Appellant entered a plea of not true to the allegations that he committed the offenses of fleeing from an officer with a vehicle and of possession of a controlled substance of more than one gram in October 2009.  But he pled true to the allegation that he possessed a controlled substance in an amount of more than one gram but less than four grams in February 2010, and he also pled true to the allegations that he failed to pay fees, costs, and restitution.  A plea of true to a single violation, standing alone, is sufficient to support revocation.[7]  The trial court, therefore, did not abuse its discretion by revoking Appellant’s deferred adjudication community supervision in either case.  We therefore overrule Appellant’s sole point on appeal in each case.

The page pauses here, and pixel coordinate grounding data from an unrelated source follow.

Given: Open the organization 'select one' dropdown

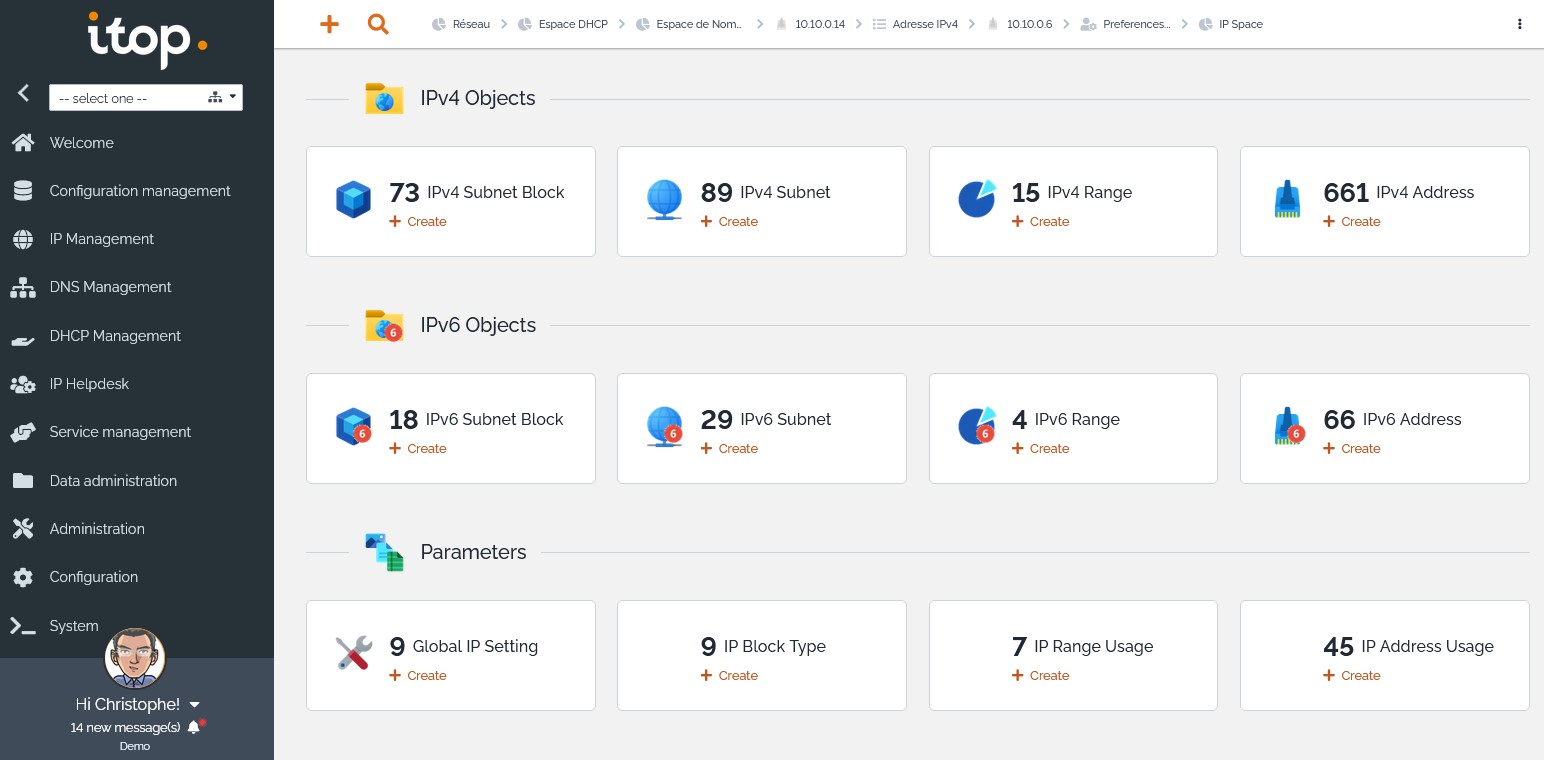Looking at the screenshot, I should coord(145,98).
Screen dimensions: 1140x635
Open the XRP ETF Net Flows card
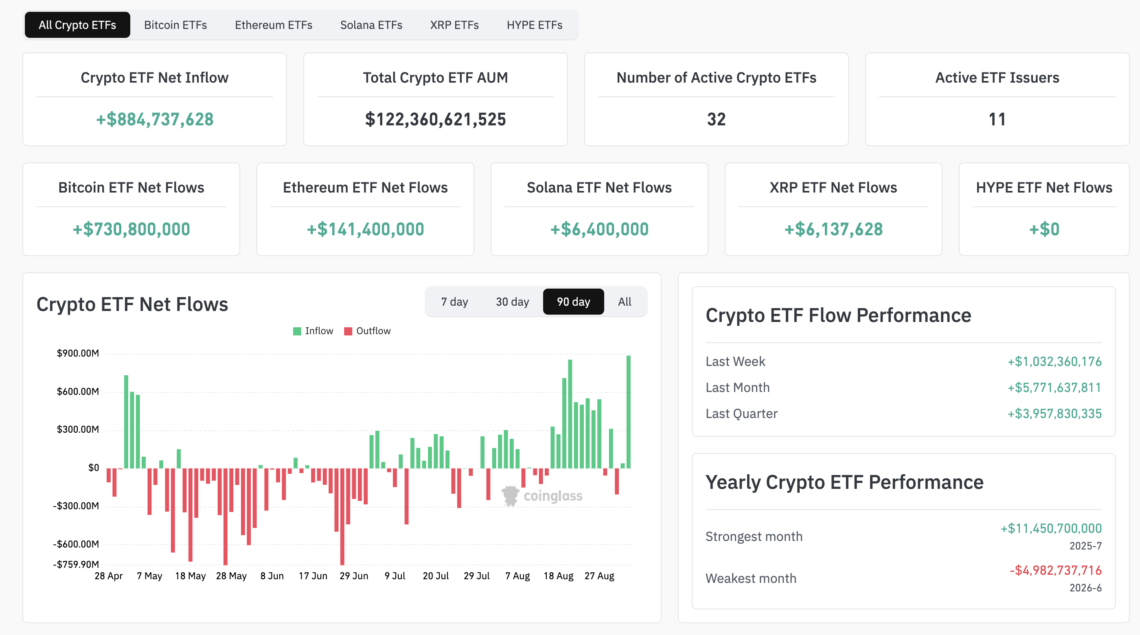click(x=833, y=209)
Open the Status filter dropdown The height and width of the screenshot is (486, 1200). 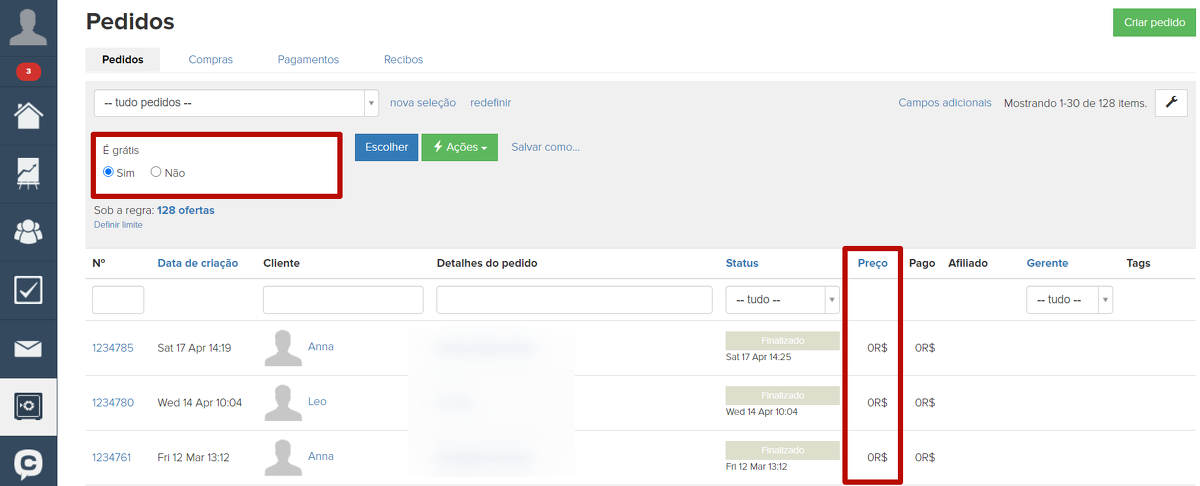pyautogui.click(x=781, y=300)
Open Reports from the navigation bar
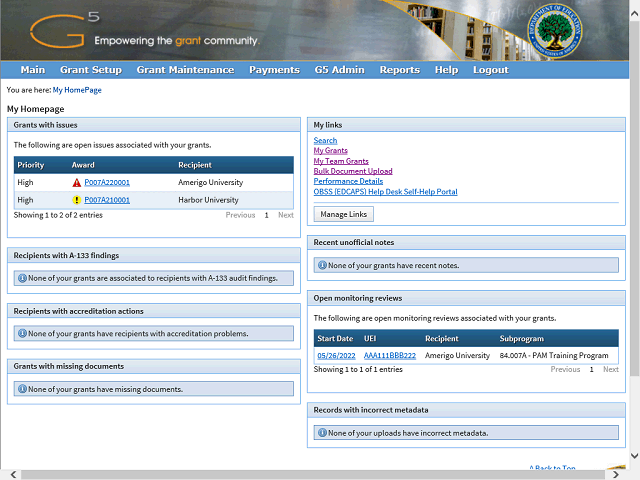The height and width of the screenshot is (480, 640). pyautogui.click(x=399, y=70)
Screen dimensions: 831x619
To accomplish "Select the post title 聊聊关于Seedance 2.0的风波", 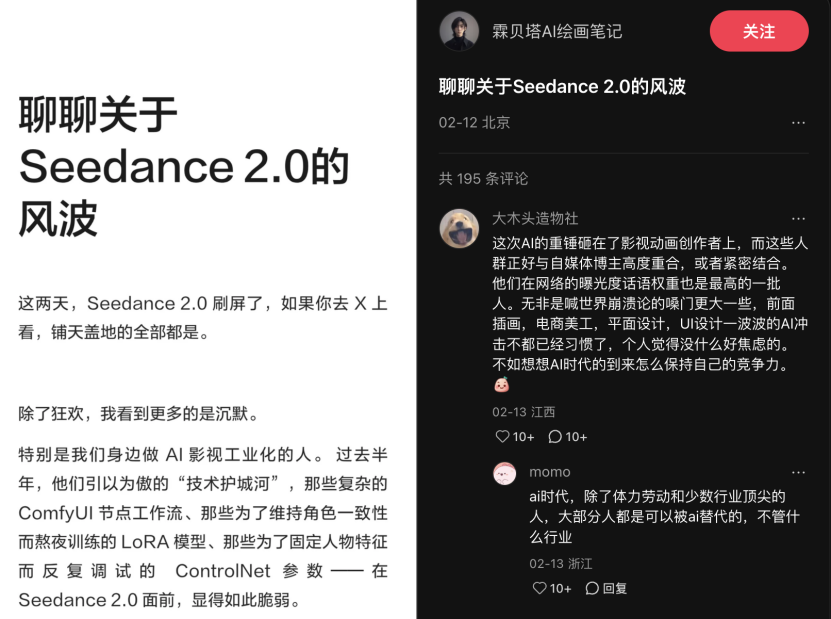I will (x=563, y=86).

Having overruled Appellant’s sole point, we affirm the trial court’s judgments.

 

 

LEE ANN DAUPHINOT JUSTICE

 

PANEL:  DAUPHINOT, WALKER, and MEIER, JJ.

 

DO NOT PUBLISH

Tex. R. App. P. 47.2(b)

 

DELIVERED:  January 31, 2013



[1]See Tex. R. App. P. 47.4.

[2]Tex. R. App. P. 33.1(a)(1); Clark v. State, 365 S.W.3d 333, 339 (Tex. Crim. App. 2012); Clay v. State, 361 S.W.3d 762, 765 (Tex. App.—Fort Worth 2012, no pet.).

[3]Tex. R. App. P. 33.1(a)(2); Pena v. State, 353 S.W.3d 797, 807 (Tex. Crim. App. 2011).

[4]Moff v. State, 131 S.W.3d 485, 489 (Tex. Crim. App. 2004); see Moore v. State, 371 S.W.3d 221, 226–27 (Tex. Crim. App. 2012) (holding challenge to cumulation order not forfeited for failure to raise at trial).

[5]Rickels v. State, 202 S.W.3d 759, 763 (Tex. Crim. App. 2006) (citing Cardona v. State, 665 S.W.2d 492, 493 (Tex. Crim. App. 1984)).

[6]Hailey v. State, No. 02-10-00247-CR, 2012 WL 4936655, at *25 (Tex. App.—Fort Worth Oct. 18, 2012, pet. filed); Sierra v. State, 157 S.W.3d 52, 60 (Tex. App.—Fort Worth 2004), aff’d, 218 S.W.3d 85, 88 (Tex. Crim. App. 2007).

[7]Moore v. State, 605 S.W.2d 924, 926 (Tex. Crim. App. [Panel Op.] 1980); Sanchez v. State, 603 S.W.2d 869, 871 (Tex. Crim. App. [Panel Op.] 1980).